**WHAT IS BEING ASKED:**
Can you copy the lines from the one that contains "This screenshot has width=1520, height=605." through the end of the material below, exactly and with nothing else?

(EXTRACTED MATERIAL Opens)

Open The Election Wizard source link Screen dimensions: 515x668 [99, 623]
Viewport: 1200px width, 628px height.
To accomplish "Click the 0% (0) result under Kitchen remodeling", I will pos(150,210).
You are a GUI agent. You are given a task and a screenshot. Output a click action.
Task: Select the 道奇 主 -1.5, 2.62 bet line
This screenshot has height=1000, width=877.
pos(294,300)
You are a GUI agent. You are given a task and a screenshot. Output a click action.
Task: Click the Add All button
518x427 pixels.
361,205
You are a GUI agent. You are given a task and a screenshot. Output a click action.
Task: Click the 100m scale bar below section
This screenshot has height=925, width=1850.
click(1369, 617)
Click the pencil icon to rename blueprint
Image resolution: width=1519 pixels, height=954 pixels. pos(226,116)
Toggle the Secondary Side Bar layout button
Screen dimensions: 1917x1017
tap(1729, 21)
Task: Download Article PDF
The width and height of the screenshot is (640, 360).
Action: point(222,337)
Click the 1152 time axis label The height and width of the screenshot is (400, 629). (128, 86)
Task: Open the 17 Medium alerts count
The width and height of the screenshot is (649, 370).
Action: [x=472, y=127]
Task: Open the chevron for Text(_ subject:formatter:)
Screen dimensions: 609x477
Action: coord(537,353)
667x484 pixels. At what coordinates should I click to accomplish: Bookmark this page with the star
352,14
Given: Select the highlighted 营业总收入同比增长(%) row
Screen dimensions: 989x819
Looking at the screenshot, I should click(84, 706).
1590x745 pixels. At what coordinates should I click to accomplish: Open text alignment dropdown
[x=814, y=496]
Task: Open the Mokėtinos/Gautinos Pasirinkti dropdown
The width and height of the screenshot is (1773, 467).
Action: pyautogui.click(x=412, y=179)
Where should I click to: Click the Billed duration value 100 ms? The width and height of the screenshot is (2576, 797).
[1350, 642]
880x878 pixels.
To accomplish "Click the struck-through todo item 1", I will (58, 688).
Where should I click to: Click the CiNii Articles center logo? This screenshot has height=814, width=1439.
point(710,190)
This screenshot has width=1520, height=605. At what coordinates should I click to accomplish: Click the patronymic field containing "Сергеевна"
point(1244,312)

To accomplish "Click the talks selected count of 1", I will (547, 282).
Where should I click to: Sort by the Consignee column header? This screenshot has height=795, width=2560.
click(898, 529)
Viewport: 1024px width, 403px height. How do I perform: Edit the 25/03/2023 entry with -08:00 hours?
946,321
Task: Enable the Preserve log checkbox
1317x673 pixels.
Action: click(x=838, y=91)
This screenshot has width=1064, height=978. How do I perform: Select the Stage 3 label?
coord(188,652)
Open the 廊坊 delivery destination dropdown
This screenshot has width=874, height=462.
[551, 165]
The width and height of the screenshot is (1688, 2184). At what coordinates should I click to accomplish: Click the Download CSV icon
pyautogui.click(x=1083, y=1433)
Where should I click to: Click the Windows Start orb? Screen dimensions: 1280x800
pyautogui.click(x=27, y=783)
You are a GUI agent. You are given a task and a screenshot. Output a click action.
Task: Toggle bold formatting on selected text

(EXTRACTED MATERIAL Closes)

**RESULT FOR THIS TASK:**
This screenshot has width=1520, height=605. At what coordinates should I click to accomplish: Click the patronymic field containing "Сергеевна"
point(1244,312)

To accomplish "Click the talks selected count of 1", I will (547, 282).
Where should I click to: Sort by the Consignee column header? This screenshot has height=795, width=2560.
click(898, 529)
Viewport: 1024px width, 403px height. How do I perform: Edit the 25/03/2023 entry with -08:00 hours?
946,321
Task: Enable the Preserve log checkbox
1317x673 pixels.
Action: click(x=838, y=91)
This screenshot has width=1064, height=978. How do I perform: Select the Stage 3 label?
coord(188,652)
Open the 廊坊 delivery destination dropdown
This screenshot has width=874, height=462.
[551, 165]
The width and height of the screenshot is (1688, 2184). At what coordinates should I click to accomplish: Click the Download CSV icon
pyautogui.click(x=1083, y=1433)
Where should I click to: Click the Windows Start orb? Screen dimensions: 1280x800
pyautogui.click(x=27, y=783)
You are a GUI agent. You are given a task and a screenshot. Output a click action.
Task: Toggle bold formatting on selected text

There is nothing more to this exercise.